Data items
○ ○ ○ ○

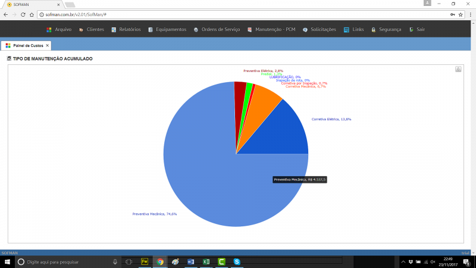The height and width of the screenshot is (268, 476).
Task: Open Excel from the Windows taskbar
Action: 206,261
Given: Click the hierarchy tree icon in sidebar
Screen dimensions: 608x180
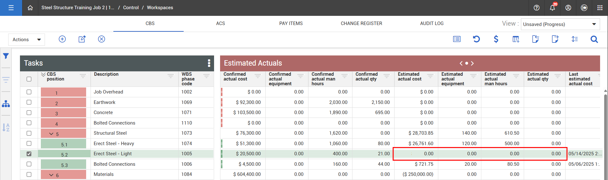Looking at the screenshot, I should coord(6,104).
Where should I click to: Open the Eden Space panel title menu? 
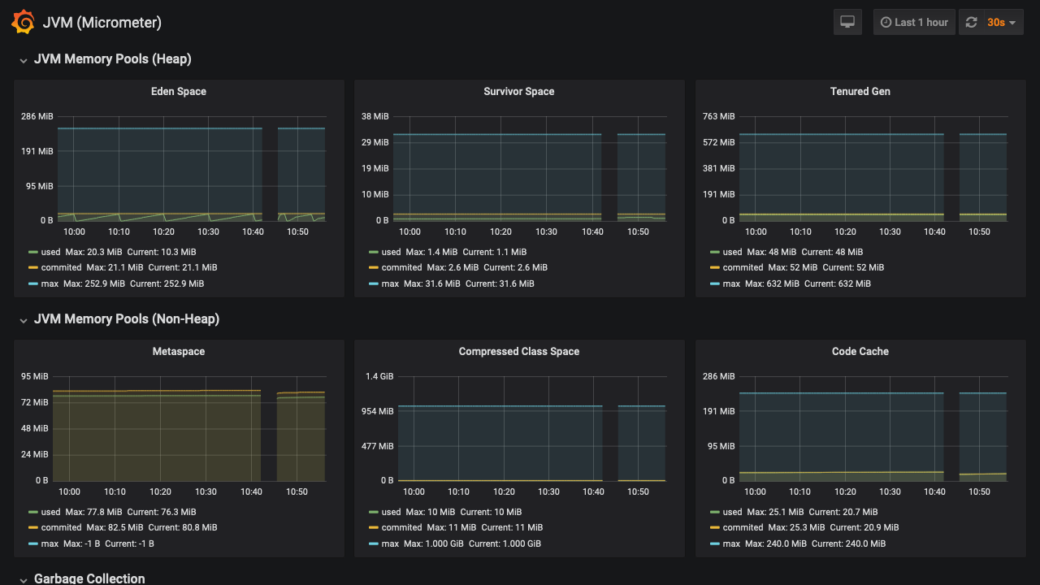179,92
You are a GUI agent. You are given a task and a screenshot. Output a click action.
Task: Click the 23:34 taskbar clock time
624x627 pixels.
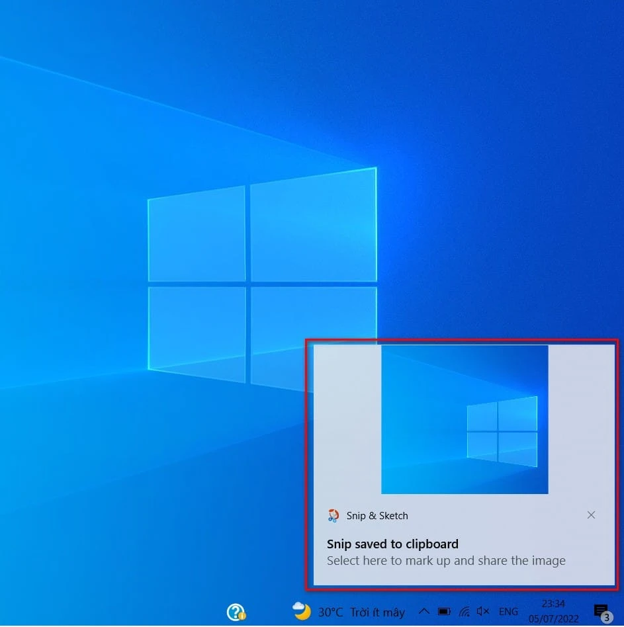553,604

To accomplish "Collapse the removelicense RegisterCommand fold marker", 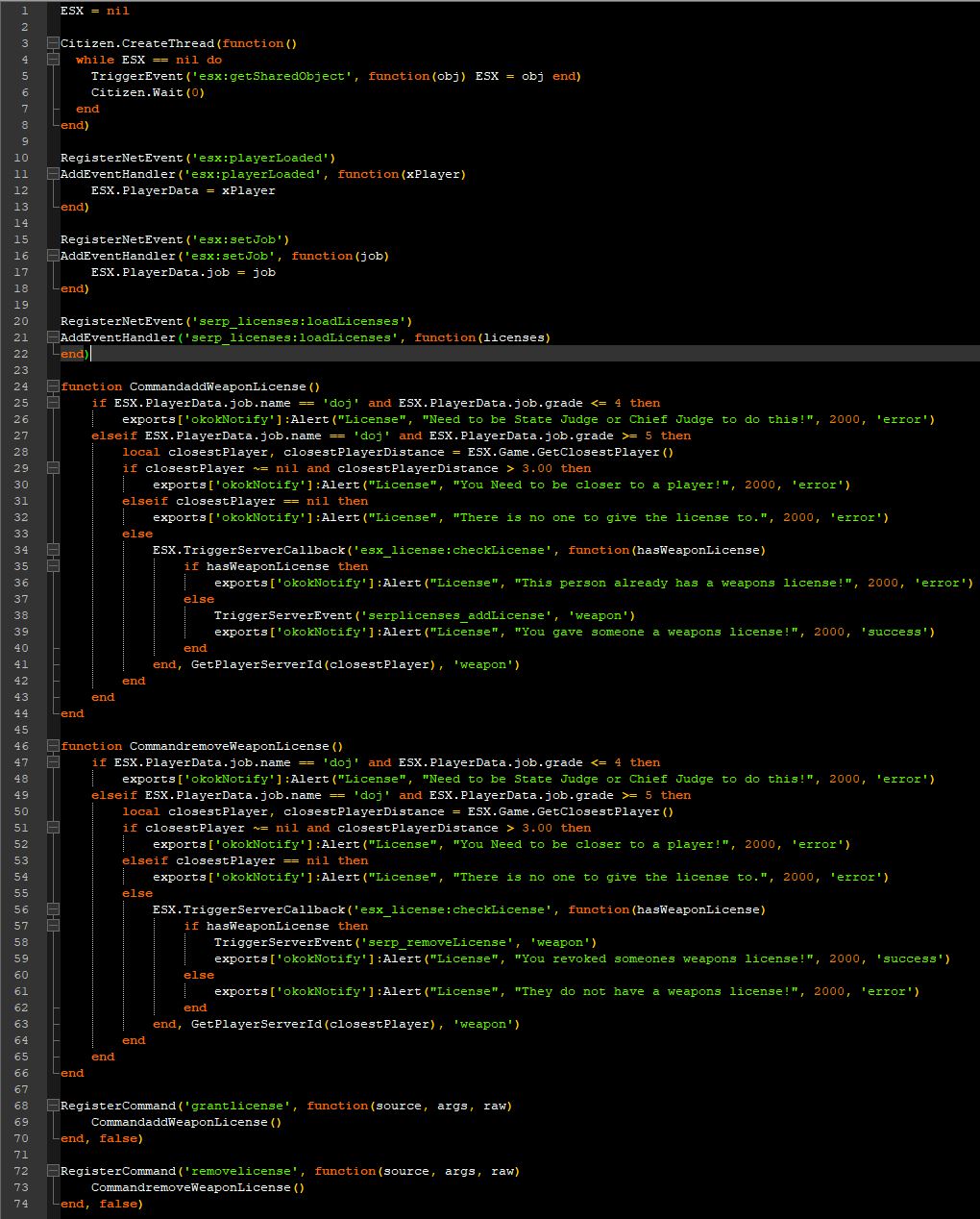I will click(x=53, y=1171).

○ ○ ○ ○

**Instructions to follow**
Above are entries with pictures among them. Write out exactly the lines from the one containing "Given: Click the" through the one containing "You are a GUI", ends included, and leave those pictures out.

**Response area**
Given: Click the hierarchy tree icon in sidebar
Screen dimensions: 608x180
Looking at the screenshot, I should coord(6,104).
Where should I click to: Open the Eden Space panel title menu? 
179,92
You are a GUI agent. You are given a task and a screenshot. Output a click action.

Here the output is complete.